Directive: Pick out each of the lines below that contains the string "width" and copy it in full. A line counts only if the letters match in case.

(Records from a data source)
#####

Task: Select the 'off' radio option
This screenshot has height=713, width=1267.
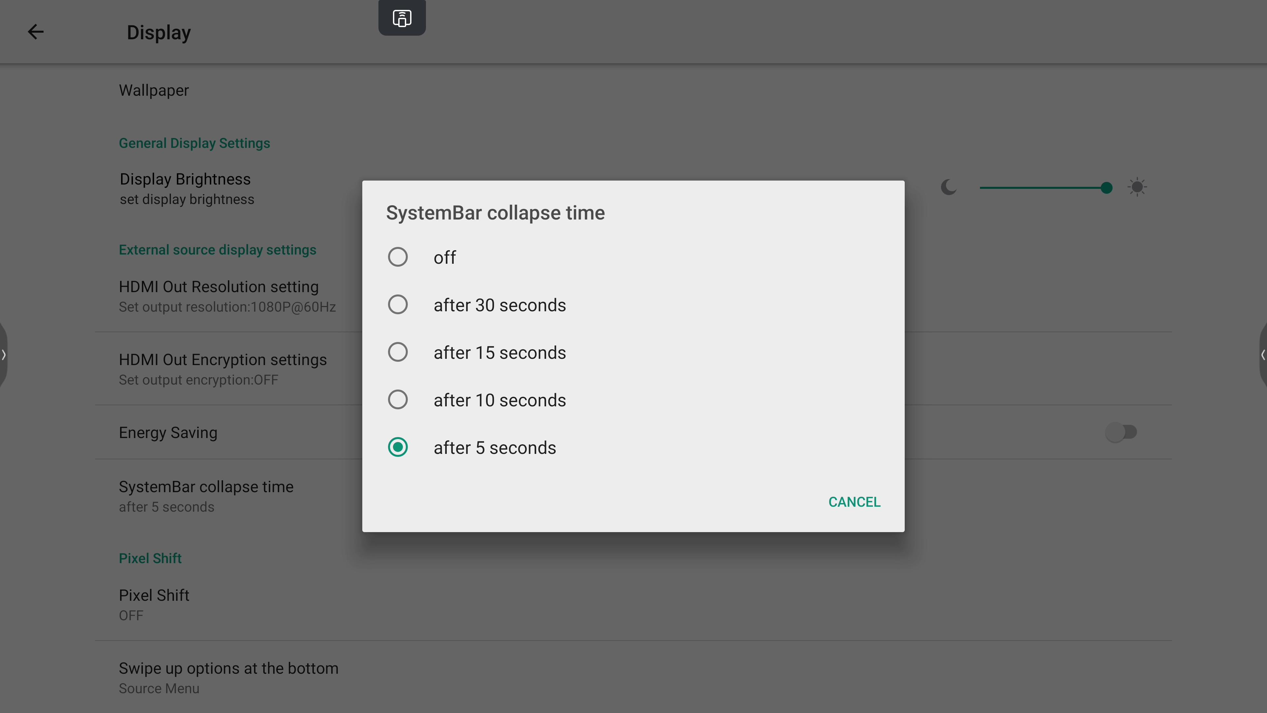Action: click(x=633, y=257)
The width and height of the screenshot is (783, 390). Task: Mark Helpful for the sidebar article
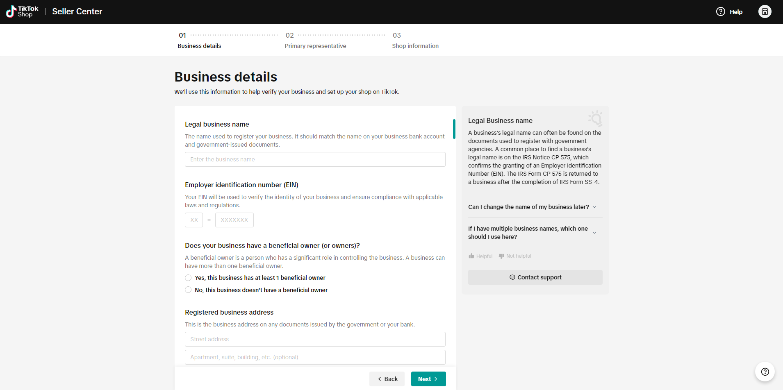point(480,256)
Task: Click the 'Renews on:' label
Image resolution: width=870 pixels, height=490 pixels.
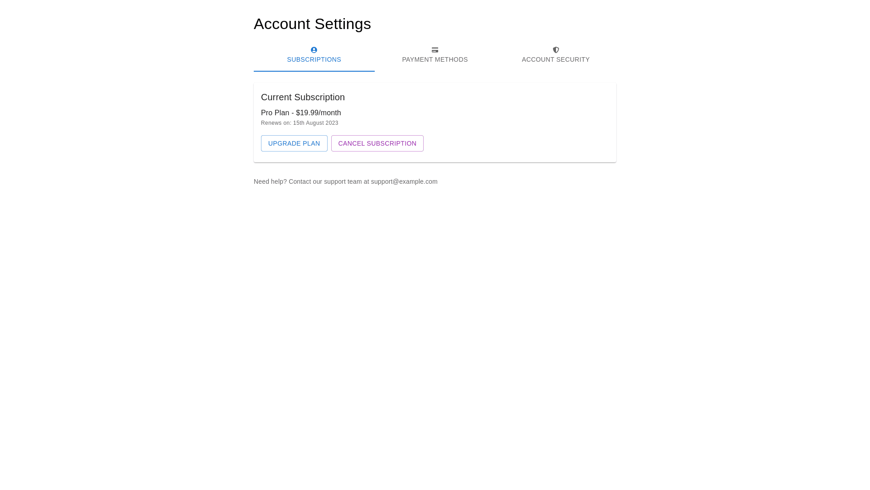Action: pyautogui.click(x=276, y=123)
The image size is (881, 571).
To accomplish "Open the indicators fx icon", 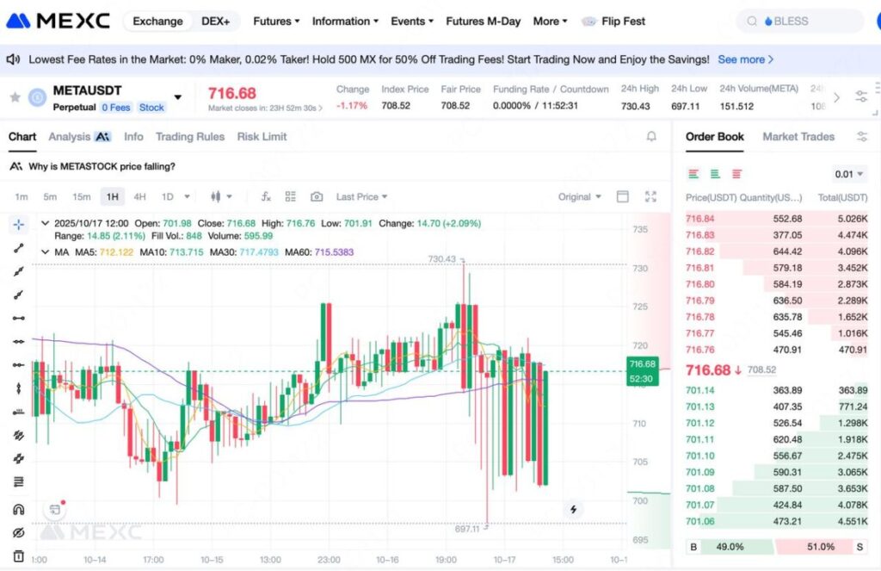I will tap(266, 197).
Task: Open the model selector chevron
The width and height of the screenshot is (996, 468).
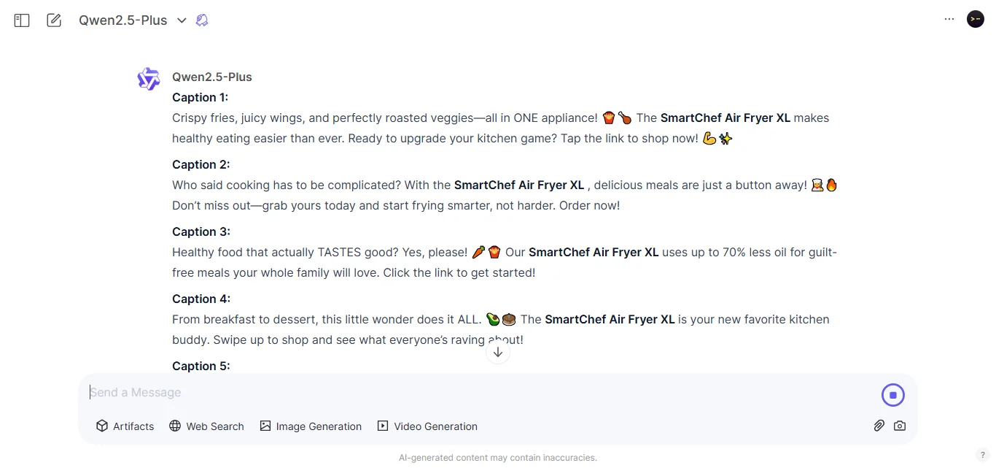Action: click(x=182, y=20)
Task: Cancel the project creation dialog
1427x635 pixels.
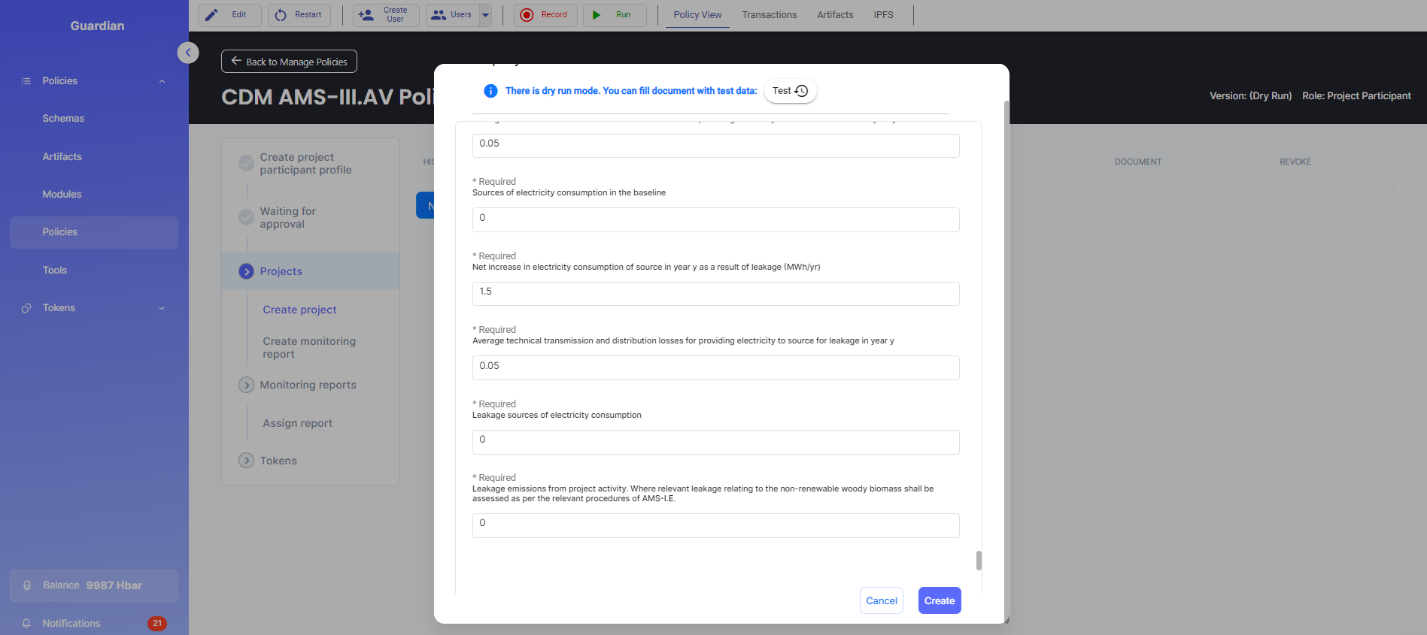Action: [881, 600]
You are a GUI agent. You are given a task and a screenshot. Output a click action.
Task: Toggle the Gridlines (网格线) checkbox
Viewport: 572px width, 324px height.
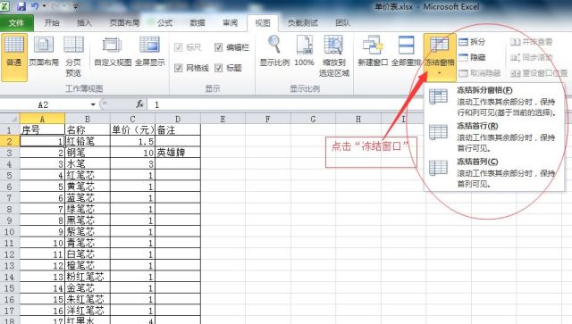[x=179, y=68]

#####

Answer to this problem:
This screenshot has height=713, width=1267.
The width and height of the screenshot is (783, 390). Task: Mark Helpful for the sidebar article
Image resolution: width=870 pixels, height=490 pixels.
The width and height of the screenshot is (996, 468).
Viewport: 572px width, 324px height.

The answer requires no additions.